La edición que será presentada este jueves a las 19 horas en la Casa de Cultura (5 Oriente 5) por el Consejo de la Crónica del Estado de Puebla, incluye desde la época prehispánica hasta la contemporánea. En primera instancia se habla del significado del nombre de Tepatlaxco.
Según Felipe Franco, en Indominia geográfica del estado de Puebla (México, 1946), de la palabra Tepatlaxco pueden deducirse varias interpretaciones: sea la primera, “llano donde abundan los pedregales o cercados de piedra”, formado de las voces nahua “tepa”, tapia de piedras; “tla” que ice abundancia; e “ixco” en la cara o en la superficie; de ahí resulta el vocablo “tepa–tla–ixco” que por alteración se pronuncia Tepatlaxco.
La segunda significación procede de “tepetla”, abundancia de cerros, serranía, e “ixco”, delante, en la cara, (de ixtli, cara superficie, y co, en ), esto es, “tepetla–ixco”, trasformado por el uso en Tepatlaxco, que dice “delante o enfrente de la serranía”.
El tercer significado que encierra este nombre es, “juego de pelota, en el pedregal”, formado de “tepa”, pedregal, “tlachtli”, juego de pelota, y “co”, en; de lo que resulta “tepa–tlach–co, convertido en Tepatlaxco.

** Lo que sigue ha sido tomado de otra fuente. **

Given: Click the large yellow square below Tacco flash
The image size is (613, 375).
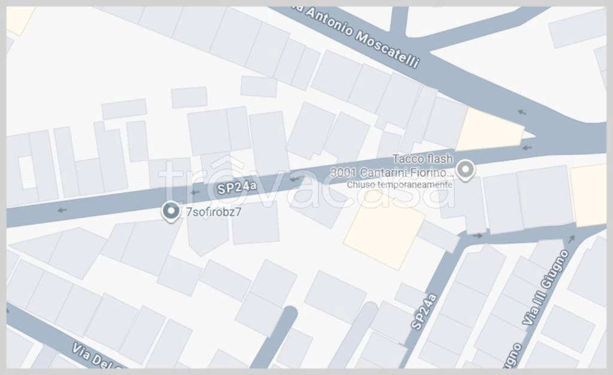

El autor de Un gran pueblo, una gran historia... también hace referencia a información de Keiko Moneda, quien en Mapa de Cuauhtinchan número dos, sugiere que Tepatlaxco fue un pueblo prehispánico. Cuenta que en el documento que data del siglo XVI: “Se muestran elementos: La Malinche, el Pinal y el camino hacia Nopalucan: Desgraciadamente, el hecho de que el mapa estuvo doblado mucho tiempo contribuyó a su deterioro, y precisamente en el sitio donde se localizaría Tepatlaxco ya no puede apreciarse nada, pero existen elementos suficientes para afirmar que ahí estaba pintaba el glifo de Tepatlaxco y, por qué no, el de Acajete, ya que el glifo de Tepulco está en el sitio en donde hoy se localiza el pueblo del mismo nombre, por lo que deduzco que debajo de ese glifo se encontraba el de Tepatlaxco”.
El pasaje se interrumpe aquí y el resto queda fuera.